The Journal of Cell Biology ◽

10.1083/jcb.103.6.2659 ◽

1986 ◽

Vol 103 (6) ◽

pp. 2659-2672 ◽

Cited By ~ 141

Author(s):

K J Tomaselli ◽

L F Reichardt ◽

J L Bixby

Keyword(s):

Cell Surface ◽

Neurite Outgrowth ◽

Schwann Cells ◽

Neuronal Cell ◽

Extracellular Matrices ◽

Cell Surfaces ◽

Neuronal Process ◽

Promote Neurite Outgrowth ◽

Process Outgrowth ◽

Skeletal Myotubes

We have compared neurite outgrowth on extracellular matrix (ECM) constituents to outgrowth on glial and muscle cell surfaces. Embryonic chick ciliary ganglion (CG) neurons regenerate neurites rapidly on surfaces coated with laminin (LN), fibronectin (FN), conditioned media (CM) from several non-neuronal cell types that secrete LN, and on intact extracellular matrices. Neurite outgrowth on all of these substrates is blocked by two monoclonal antibodies, CSAT and JG22, that prevent the adhesion of many cells, including neurons, to the ECM constituents LN, FN, and collagen.

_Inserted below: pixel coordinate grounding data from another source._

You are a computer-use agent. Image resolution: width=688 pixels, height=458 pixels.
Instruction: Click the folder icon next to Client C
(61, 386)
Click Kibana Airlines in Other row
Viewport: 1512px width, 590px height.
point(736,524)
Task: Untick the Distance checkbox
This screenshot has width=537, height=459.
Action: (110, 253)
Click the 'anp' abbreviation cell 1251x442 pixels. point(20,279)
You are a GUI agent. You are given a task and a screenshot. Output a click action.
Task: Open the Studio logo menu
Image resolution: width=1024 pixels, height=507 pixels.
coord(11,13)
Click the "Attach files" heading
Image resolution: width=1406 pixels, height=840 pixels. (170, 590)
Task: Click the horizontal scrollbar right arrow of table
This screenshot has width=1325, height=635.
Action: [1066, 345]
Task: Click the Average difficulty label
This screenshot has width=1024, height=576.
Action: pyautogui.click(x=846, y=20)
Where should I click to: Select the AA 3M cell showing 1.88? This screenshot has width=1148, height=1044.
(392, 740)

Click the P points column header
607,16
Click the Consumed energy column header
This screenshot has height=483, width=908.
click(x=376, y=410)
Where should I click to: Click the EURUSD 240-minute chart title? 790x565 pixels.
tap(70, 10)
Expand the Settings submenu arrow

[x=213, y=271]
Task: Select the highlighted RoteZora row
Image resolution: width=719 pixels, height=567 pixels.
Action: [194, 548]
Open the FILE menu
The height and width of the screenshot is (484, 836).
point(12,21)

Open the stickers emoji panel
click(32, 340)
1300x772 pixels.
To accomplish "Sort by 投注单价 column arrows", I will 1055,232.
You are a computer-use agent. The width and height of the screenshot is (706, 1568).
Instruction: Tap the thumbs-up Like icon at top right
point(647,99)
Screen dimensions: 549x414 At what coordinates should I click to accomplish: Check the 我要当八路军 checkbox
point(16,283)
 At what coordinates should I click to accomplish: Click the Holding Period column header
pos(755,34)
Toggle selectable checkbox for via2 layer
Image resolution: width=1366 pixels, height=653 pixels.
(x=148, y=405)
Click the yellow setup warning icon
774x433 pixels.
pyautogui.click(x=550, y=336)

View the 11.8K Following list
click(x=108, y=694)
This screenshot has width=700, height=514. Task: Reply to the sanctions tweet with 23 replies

Neurite outgrowth is inhibited even on mixed LN/poly-D-lysine substrates where neuronal attachment is independent of LN. Therefore, neuronal process outgrowth on extracellular matrices requires the function of neuronal cell surface molecules recognized by these antibodies. The surfaces of cultured astrocytes, Schwann cells, and skeletal myotubes also promote rapid process outgrowth from CG neurons. Neurite outgrowth on these surfaces, though, is not prevented by CSAT or JG22 antibodies. In addition, antibodies to a LN/proteoglycan complex that block neurite outgrowth on several LN-containing CM factors and on an ECM extract failed to inhibit cell surface-stimulated neurite outgrowth. After extraction with a nonionic detergent, Schwann cells and myotubes continue to support rapid neurite outgrowth. However, the activity associated with the detergent insoluble residue is blocked by CSAT and JG22 antibodies. Detergent extraction of astrocytes, in contrast, removes all neurite-promoting activity. These results provide evidence for at least two types of neuronal interactions with cells that promote neurite outgrowth. One involves adhesive proteins present in the ECM and ECM receptors on neurons. The second is mediated through detergent-extractable macromolecules present on non-neuronal cell surfaces and different, uncharacterized receptor(s) on neurons. Schwann cells and skeletal myotubes appear to promote neurite outgrowth by both mechanisms.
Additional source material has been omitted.